== Supplied information ==

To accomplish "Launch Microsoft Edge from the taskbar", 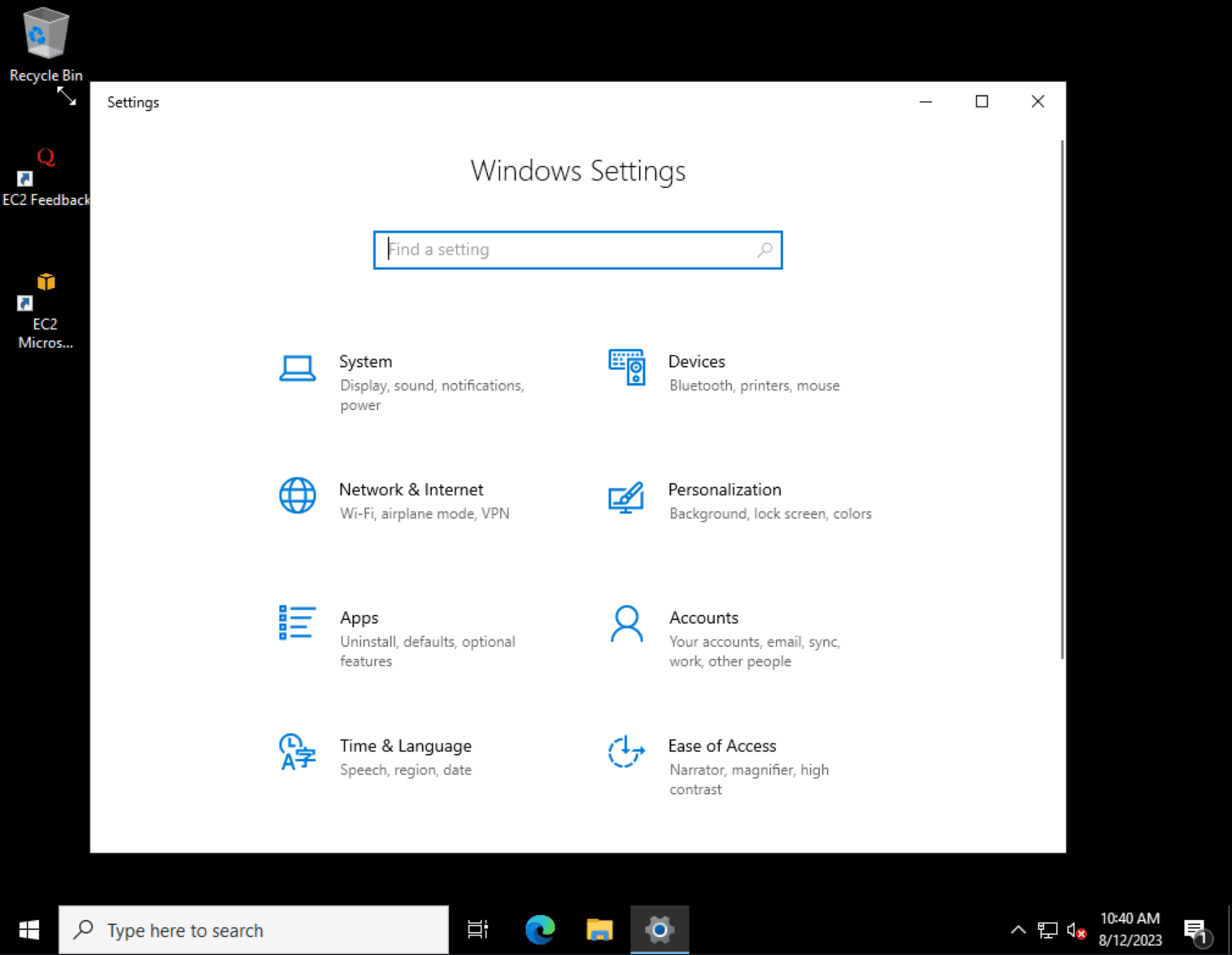I will point(539,929).
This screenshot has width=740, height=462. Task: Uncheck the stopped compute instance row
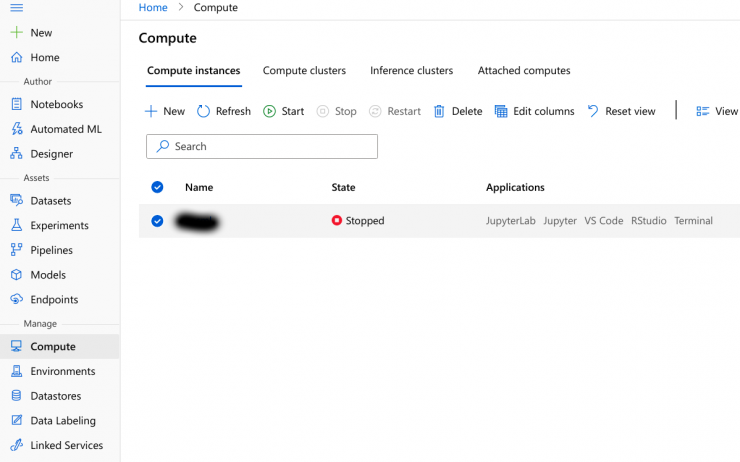[157, 221]
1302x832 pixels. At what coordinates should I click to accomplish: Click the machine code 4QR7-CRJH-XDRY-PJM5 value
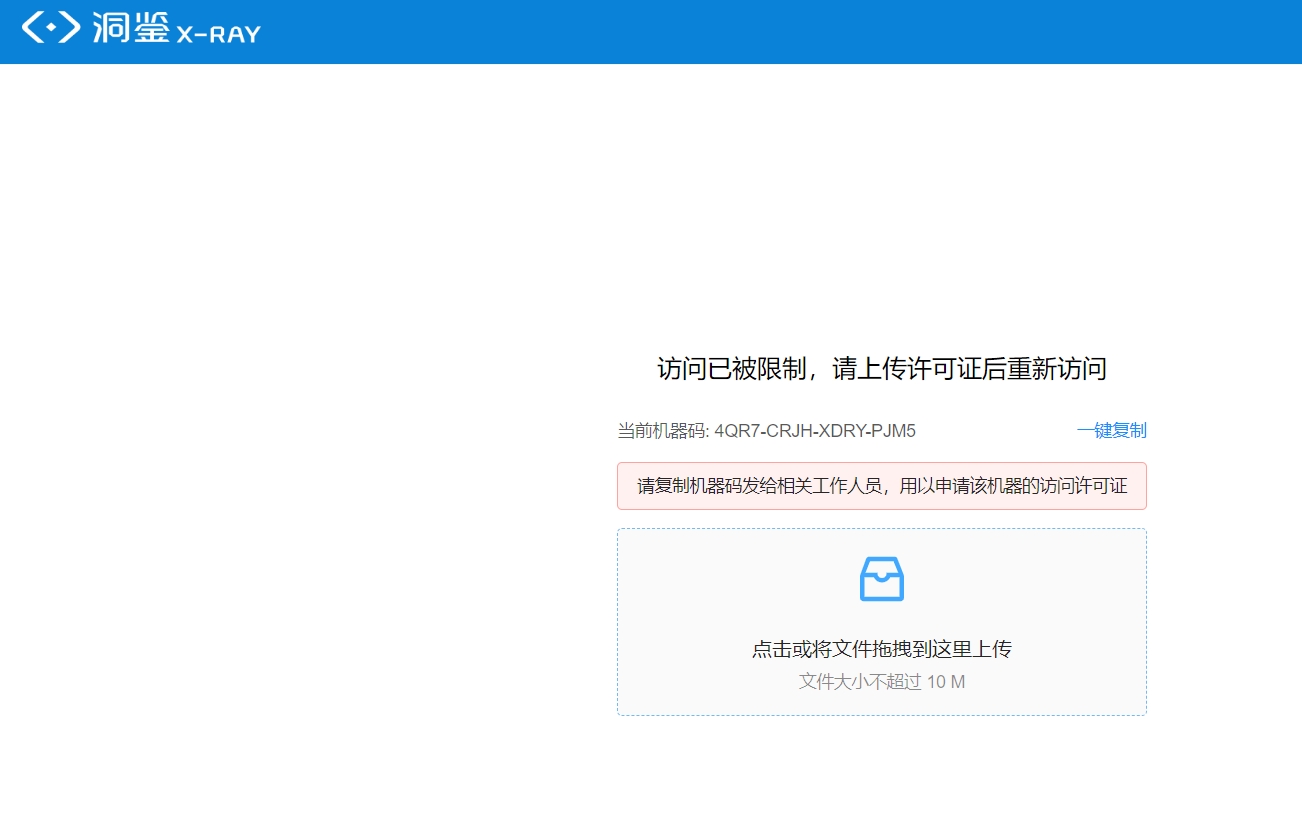[x=814, y=431]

===

# [What the task requires]
Reproduce exactly, and only, the part of the entries above that runs from the line with "This screenshot has" to the last line, both included. Pictures stay out.

# [Final answer]
This screenshot has width=740, height=462. Task: Uncheck the stopped compute instance row
[157, 221]
1302x832 pixels. At what coordinates should I click to accomplish: Click the machine code 4QR7-CRJH-XDRY-PJM5 value
[x=814, y=431]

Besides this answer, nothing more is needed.